Gestellte Aufgabe
Wie viele Fahrzeuge tauchen laut dem Text über die Sicherheitslücke bei Rosenbauer insgesamt in den Daten auf?

Text des Dokuments
Mindestens 356 Organisationen tauchen in den Daten auf – mit insgesamt mehr als 4300 Fahrzeugen. 🤯

Langsam wird es wirklich unheimlich. Um herauszufinden, welche Institutionen weltweit von dem Problem betroffen sein könnten, schauen wir uns die Koordinaten aus den Datensätzen auf einer Karte an. Dabei zeigt sich: Im Trackerverzeichnis finden sich nicht nur Feuerwehren in ganz Europa, sondern in der ganzen Welt. Außerhalb Deutschlands meist auf Flughäfen. Außerdem scheint die Firma auch Kunden im Iran zu haben – trotz der politischen Situation dort.

💔

Mittlerweile ist es nachmittags, der Puls des kleinen zerforschis ist ziemlich hoch, das Herz klopft: So viele Organisationen sind betroffen – europa- und sogar weltweit. Panik macht sich breit: Das sollte so nicht sein! Deshalb öffnet das zerforschi das Textprogramm, schreibt alle Funde umfassend in einem Bericht auf – inklusive einer technischen Problembeschreibung und sucht nach dem Kontakt zur IT-Sicherheitsbeauftragen auf der Website. Nur um traurig festzustellen: Auch Rosenbauer als weltweit tätiges, führendes Unternehmen in einem durchaus sicherheitsrelevanten Bereich hat weder eine security.txt1, noch nennen sie eine Ansprechpartnerin dafür irgendwo auf der Kontaktseite. Enttäuscht wirft das zerforschi noch einmal einen vorsichtigen Blick in LinkedIn - aber auch dort: wohl niemand für Sicherheit zuständig.

Desillusioniert schickt das zerforschi also den Report an das österreichische CERT2, das deutsche CERT beim BSI und die zentrale office@-Mailadresse von Rosenbauer - und fragt sogar einen Tag später nochmal telefonisch nach, ob der Report denn angekommen wäre. »Ja, ja«, versichert man uns, es wurde »zum Kollegen weitergeleitet. Die Durchwahl oder Mailadresse darf ich ihnen aber nicht geben«, bekommen wir als Antwort. Hm.

Fazit

Weil wir von der Firma Rosenbauer trotz schriftlicher Bitte und telefonischer Nachfrage keine Antwort auf unseren Bericht bekommen haben, zweifeln wir auch stark an, dass sie allen betroffenen Kunden Bescheid geben. Dass unser Report angekommen sein muss, haben wir erst auf Nachfrage von den Journalist*innen erfahren, mit denen wir den Fund geteilt haben. Auch ob die Lücke bereits geschlossen ist, hat uns Rosenbauer nicht selbst mitgeteilt - zumindest unseren Fund konnten wir nun nicht mehr reproduzieren.

Gezeigtes Material

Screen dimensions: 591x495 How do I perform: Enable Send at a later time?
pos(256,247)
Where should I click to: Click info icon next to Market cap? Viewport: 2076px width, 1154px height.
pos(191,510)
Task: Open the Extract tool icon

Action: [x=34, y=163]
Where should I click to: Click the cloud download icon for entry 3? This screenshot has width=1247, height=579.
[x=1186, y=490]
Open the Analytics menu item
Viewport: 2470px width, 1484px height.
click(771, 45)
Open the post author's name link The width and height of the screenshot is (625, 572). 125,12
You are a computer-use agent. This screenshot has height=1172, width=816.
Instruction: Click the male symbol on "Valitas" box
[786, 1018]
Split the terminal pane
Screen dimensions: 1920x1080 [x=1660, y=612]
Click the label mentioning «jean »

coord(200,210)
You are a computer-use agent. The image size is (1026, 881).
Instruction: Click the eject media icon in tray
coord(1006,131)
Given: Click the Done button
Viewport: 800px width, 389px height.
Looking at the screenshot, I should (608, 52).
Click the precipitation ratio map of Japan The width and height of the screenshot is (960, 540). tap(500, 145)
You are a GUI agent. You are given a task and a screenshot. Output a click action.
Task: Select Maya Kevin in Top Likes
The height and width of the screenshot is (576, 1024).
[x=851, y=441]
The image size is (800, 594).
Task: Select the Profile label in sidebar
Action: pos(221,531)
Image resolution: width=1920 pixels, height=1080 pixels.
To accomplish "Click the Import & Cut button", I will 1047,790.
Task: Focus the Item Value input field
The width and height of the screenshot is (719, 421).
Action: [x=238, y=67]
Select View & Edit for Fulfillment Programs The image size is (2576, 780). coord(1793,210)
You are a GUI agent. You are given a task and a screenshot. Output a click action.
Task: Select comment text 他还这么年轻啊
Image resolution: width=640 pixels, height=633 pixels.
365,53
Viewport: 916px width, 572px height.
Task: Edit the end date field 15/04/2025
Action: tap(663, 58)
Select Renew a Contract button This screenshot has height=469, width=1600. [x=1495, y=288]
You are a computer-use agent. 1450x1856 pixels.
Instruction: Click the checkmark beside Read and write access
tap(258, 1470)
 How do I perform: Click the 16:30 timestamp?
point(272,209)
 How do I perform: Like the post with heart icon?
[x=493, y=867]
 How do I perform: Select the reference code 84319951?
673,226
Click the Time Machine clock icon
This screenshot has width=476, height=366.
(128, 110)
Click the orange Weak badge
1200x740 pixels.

Lösung der Aufgabe
Insgesamt mehr als 4300 Fahrzeuge.